La mozione impegna la Provincia a sostenere le attività di ricerca scientifica indipendente promosse dall’Università di Pisa, dal Cnr e dagli altri enti di ricerca, affinché gli effetti ambientali dell’incendio possano essere approfonditi con il massimo rigore scientifico. Il testo chiede inoltre che gli esiti dei monitoraggi e delle ricerche vengano illustrati pubblicamente al Consiglio Provinciale.
«Abbiamo chiesto anche una ricognizione completa del sistema impiantistico provinciale dedicato al trattamento, al recupero e allo smaltimento dei rifiuti – prosegue Bagnoli – analizzando la distribuzione degli impianti, i quantitativi autorizzati, la vicinanza a centri abitati, scuole, aziende agricole, attività produttive e infrastrutture sensibili, oltre alle misure di prevenzione e gestione del rischio adottate. Non si tratta di mettere in discussione il ruolo degli impianti, ma di capire se l’attuale pianificazione garantisca un equilibrio adeguato tra esigenze industriali, tutela ambientale e sicurezza delle comunità».
La mozione chiede inoltre alla Regione Toscana una ricognizione complessiva della distribuzione degli impianti di gestione dei rifiuti nelle dieci province toscane, per verificare se il territorio pisano sostenga un carico impiantistico superiore rispetto alla media regionale.
«È un rischio che Fratelli d’Italia denuncia da anni e che oggi sembra iniziare a essere riconosciuto anche da esponenti della sinistra – aggiunge Bagnoli –. Non è un caso che lo stesso consigliere regionale Federico Eligi abbia parlato di una “Pisa pattumiera della Toscana”. Se davvero esiste uno squilibrio nella distribuzione degli impianti, la Regione dovrà prenderne atto e intervenire per ristabilire un principio di equità territoriale: nessun territorio può essere chiamato a sostenere un peso sproporzionato rispetto agli altri».
«L’incendio della Delca – conclude Bagnoli – non può rimanere soltanto un episodio di cronaca.
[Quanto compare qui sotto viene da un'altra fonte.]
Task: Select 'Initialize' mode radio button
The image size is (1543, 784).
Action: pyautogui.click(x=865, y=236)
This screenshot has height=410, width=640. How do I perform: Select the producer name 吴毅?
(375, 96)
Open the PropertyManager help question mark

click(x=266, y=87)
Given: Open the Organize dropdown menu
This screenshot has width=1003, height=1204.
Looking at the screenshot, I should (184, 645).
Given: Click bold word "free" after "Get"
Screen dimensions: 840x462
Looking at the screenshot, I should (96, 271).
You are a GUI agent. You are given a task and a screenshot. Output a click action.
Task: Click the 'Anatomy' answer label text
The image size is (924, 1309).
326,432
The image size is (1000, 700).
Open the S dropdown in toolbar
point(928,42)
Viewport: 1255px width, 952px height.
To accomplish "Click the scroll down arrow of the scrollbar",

Deve rappresentare un punto di svolta per aprire una riflessione seria sul modello di pianificazione degli impianti, sulla prevenzione dei rischi e sulla tutela delle comunità locali. La prevenzione non si realizza soltanto intervenendo dopo le emergenze, ma programmando con responsabilità, sulla base di dati scientifici, controlli efficaci e scelte trasparenti. Questa è la direzione indicata dalla mozione approvata dal Consiglio Provinciale. Adesso serviranno i fatti, e vigileremo affinché tutti gli impegni assunti vengano rispettati».